> PAGE:
** begin **

Back-testing algorithm for equity

Question

I've written code in Python which back tests on equities data, to compare result of strategy against a benchmark.

I want someone to review to assure that program works as desired, and any changes that would improve efficiency of my program.

import numpy as np
import pandas as pd 
import time as t
import datetime
from datetime import datetime
from datetime import timedelta
import datetime as dt



t0 = t.time()
start_date = '2006-01-01'
end_date = '2016-12-31'

allocation = 100000


#Contains SPY 500 stocks list
symbols = ['SPY 500 Stocks']


#We need to invest in top 100 of filtered symbols
number_of_stocks_selected = 100

def converter(start_date):
    convert=datetime.strptime(start_date, "%Y-%m-%d")
    return convert

def delta_time(converter,n_days):
    new_date = converter + timedelta(days=n_days)
    return new_date

def data(symbols):
    dates=pd.date_range(start_date,end_date)
    df=pd.DataFrame(index=dates)
    for symbol in symbols:
        df_temp=pd.read_csv('C:\\Users\Furqan\Desktop\S&P500\{}.csv'.format(str(symbol)),usecols=['Date','Close'],
                            parse_dates=True,index_col='Date',na_values=['nan'])
        df_temp = df_temp.rename(columns={'Close': symbol})
        df=df.join(df_temp)
        df=df.fillna(method='ffill')
        df=df.fillna(method='bfill')
    return df

def compute_daily_returns(df):
    """Compute and return the daily return values."""

** end **

> WHAT YOU ARE ASKED TO DO:
Answer these about the back-testing question above:
1. What value is assigned to allocation?
2. How many of the filtered symbols does the program invest in?
3. Which two columns does the data function read from each CSV file?

> ENTRIES PROVIDED:
** begin **

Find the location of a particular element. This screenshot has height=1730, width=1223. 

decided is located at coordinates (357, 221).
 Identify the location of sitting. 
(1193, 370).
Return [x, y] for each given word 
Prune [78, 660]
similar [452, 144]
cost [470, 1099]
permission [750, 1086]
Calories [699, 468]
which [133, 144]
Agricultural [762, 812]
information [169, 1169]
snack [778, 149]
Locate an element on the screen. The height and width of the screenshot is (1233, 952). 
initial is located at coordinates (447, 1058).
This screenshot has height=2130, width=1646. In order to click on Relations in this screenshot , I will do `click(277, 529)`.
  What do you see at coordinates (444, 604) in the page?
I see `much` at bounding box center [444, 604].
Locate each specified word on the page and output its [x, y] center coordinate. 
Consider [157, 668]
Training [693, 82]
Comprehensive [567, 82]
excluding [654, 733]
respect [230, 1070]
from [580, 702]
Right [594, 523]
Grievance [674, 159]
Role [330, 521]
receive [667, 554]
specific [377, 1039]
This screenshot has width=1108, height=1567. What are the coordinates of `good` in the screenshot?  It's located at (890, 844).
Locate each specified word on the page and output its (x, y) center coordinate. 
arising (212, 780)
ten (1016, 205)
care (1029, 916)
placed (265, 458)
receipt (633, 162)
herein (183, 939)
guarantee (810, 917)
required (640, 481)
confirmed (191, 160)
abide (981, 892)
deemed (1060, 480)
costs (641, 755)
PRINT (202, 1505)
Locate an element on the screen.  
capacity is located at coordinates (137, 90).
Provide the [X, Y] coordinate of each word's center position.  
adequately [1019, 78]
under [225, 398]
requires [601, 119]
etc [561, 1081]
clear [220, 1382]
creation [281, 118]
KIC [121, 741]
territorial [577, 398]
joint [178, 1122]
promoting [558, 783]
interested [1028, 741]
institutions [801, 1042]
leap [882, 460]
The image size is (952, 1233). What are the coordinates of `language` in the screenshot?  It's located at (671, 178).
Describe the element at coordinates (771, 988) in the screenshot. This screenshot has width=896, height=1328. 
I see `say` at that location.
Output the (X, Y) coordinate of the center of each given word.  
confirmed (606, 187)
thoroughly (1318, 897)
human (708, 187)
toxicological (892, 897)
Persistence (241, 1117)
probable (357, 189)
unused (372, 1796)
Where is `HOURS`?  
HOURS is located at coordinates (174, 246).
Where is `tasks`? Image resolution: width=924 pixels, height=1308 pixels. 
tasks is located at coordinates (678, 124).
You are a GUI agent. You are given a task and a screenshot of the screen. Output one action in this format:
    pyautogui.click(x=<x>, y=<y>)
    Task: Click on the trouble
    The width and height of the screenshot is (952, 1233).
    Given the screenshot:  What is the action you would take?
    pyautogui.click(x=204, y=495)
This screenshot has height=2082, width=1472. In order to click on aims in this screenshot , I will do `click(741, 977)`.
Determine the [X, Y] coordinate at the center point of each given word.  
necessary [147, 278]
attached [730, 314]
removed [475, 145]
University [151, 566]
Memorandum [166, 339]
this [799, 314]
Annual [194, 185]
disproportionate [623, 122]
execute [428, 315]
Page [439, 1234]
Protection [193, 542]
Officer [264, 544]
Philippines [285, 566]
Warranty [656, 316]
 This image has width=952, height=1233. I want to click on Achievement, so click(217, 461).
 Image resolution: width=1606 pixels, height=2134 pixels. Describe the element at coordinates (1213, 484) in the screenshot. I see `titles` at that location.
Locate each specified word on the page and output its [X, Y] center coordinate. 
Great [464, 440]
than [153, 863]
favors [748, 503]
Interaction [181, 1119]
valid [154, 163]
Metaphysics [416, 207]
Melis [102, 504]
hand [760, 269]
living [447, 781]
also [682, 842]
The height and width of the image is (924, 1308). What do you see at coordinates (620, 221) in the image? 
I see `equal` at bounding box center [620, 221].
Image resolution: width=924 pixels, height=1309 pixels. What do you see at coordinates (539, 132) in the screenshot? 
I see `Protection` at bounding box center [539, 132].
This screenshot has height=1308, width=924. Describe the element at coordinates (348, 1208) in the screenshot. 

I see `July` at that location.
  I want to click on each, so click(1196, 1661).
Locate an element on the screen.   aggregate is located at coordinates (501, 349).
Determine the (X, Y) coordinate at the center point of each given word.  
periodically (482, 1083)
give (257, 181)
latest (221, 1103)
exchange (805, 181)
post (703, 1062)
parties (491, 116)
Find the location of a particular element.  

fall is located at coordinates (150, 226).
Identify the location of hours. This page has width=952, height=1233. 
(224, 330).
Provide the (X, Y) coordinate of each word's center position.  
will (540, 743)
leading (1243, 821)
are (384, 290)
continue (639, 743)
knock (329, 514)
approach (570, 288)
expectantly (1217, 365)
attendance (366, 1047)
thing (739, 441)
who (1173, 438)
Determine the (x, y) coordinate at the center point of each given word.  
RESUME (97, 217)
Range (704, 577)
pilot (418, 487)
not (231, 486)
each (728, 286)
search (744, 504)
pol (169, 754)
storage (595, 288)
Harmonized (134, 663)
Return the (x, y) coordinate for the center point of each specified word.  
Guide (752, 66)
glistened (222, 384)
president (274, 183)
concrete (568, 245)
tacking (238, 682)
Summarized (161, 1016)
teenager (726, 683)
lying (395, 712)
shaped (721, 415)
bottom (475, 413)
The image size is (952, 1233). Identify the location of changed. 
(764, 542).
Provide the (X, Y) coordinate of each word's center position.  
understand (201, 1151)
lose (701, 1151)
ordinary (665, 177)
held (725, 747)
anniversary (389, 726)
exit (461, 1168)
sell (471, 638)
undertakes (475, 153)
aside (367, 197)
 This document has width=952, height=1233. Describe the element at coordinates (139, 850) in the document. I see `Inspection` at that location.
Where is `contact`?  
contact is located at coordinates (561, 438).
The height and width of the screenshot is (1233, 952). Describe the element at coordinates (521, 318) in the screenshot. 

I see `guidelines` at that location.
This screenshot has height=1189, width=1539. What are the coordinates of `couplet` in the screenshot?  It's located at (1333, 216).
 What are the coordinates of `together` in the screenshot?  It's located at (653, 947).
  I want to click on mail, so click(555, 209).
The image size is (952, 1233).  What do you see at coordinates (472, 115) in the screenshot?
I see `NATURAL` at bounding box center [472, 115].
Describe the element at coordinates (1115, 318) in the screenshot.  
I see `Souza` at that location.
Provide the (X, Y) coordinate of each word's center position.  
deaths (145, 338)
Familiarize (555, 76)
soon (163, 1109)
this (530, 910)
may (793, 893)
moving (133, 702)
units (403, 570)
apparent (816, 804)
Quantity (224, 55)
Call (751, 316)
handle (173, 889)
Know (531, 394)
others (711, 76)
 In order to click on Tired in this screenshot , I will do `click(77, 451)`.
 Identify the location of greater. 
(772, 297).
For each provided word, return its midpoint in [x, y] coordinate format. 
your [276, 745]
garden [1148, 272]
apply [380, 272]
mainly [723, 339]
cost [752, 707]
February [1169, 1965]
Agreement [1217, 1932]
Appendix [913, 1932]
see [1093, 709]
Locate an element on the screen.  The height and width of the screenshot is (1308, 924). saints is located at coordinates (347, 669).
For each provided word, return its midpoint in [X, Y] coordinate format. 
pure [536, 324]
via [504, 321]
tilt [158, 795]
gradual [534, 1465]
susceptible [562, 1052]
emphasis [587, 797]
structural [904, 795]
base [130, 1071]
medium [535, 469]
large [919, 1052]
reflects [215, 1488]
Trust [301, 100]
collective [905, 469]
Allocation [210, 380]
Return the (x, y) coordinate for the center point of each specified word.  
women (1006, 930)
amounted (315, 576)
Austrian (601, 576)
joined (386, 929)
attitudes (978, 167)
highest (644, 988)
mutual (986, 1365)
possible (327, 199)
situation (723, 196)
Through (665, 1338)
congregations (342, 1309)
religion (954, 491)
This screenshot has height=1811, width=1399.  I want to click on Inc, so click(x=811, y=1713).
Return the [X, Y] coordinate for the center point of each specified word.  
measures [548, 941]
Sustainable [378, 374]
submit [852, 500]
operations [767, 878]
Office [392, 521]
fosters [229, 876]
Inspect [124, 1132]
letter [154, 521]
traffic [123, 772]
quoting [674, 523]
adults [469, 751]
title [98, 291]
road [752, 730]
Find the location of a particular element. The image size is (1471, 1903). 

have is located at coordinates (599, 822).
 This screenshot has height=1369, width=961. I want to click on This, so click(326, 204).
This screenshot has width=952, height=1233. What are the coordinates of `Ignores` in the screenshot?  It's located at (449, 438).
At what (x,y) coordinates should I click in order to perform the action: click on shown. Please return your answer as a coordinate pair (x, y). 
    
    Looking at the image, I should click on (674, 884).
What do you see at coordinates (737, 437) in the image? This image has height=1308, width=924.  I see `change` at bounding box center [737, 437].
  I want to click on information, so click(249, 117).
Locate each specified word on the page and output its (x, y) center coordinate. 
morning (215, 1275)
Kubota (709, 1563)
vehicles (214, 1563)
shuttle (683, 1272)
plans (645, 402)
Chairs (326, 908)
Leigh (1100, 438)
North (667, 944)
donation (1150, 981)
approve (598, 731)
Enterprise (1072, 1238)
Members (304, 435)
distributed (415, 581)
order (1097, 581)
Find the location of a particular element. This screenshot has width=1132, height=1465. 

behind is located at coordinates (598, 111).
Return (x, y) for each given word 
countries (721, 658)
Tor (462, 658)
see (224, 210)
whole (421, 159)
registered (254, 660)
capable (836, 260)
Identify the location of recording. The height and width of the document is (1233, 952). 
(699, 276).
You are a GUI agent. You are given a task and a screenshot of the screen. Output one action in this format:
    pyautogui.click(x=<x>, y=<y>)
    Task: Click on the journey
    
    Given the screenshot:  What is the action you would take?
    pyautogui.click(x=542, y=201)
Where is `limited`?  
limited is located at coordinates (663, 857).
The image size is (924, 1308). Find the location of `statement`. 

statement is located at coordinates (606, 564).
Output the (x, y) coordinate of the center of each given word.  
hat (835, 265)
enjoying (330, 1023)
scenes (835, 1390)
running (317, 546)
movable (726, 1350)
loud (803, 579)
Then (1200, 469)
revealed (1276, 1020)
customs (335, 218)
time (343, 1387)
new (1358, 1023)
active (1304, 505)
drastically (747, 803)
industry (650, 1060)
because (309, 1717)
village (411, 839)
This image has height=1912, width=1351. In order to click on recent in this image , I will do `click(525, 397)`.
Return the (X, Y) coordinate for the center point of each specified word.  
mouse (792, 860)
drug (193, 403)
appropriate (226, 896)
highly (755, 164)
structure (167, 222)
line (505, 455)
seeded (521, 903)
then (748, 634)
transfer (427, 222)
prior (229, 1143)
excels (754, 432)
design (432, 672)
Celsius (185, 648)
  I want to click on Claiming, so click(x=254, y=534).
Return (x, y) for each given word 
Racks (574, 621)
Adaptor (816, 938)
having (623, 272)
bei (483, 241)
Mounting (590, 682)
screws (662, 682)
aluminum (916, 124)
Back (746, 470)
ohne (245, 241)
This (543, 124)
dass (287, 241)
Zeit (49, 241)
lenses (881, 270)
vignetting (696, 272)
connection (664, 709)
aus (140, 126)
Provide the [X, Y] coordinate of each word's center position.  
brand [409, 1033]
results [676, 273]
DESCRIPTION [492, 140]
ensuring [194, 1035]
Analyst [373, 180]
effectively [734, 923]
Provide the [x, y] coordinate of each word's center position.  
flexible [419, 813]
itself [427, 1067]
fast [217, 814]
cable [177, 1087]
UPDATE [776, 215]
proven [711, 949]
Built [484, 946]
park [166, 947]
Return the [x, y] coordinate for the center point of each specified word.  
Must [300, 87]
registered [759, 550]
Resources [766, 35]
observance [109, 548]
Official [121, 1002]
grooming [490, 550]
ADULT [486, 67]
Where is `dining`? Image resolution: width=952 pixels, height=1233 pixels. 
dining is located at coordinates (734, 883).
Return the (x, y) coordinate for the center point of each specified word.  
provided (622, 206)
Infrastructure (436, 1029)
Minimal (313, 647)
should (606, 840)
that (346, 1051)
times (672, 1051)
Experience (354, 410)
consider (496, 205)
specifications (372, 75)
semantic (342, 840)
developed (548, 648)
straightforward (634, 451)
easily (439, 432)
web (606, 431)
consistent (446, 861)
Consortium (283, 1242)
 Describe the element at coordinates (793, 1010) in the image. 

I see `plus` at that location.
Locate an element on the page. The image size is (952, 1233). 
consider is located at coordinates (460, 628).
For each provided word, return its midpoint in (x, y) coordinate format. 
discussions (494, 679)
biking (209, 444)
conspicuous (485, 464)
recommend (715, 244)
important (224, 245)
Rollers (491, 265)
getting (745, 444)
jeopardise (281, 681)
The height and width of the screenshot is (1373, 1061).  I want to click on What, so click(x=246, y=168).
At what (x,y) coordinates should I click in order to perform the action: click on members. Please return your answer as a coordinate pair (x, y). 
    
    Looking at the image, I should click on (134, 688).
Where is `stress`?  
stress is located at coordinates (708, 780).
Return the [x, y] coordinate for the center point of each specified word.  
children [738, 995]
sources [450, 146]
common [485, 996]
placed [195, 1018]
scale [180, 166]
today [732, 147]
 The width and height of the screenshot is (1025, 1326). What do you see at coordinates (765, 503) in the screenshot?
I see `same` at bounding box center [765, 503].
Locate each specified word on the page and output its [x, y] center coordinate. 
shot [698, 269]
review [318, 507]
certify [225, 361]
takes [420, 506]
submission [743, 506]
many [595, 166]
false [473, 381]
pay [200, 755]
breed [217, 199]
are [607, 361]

** end **

> REPLY TO THE EXERCISE:
1. 100000
2. The top 100
3. Date and Close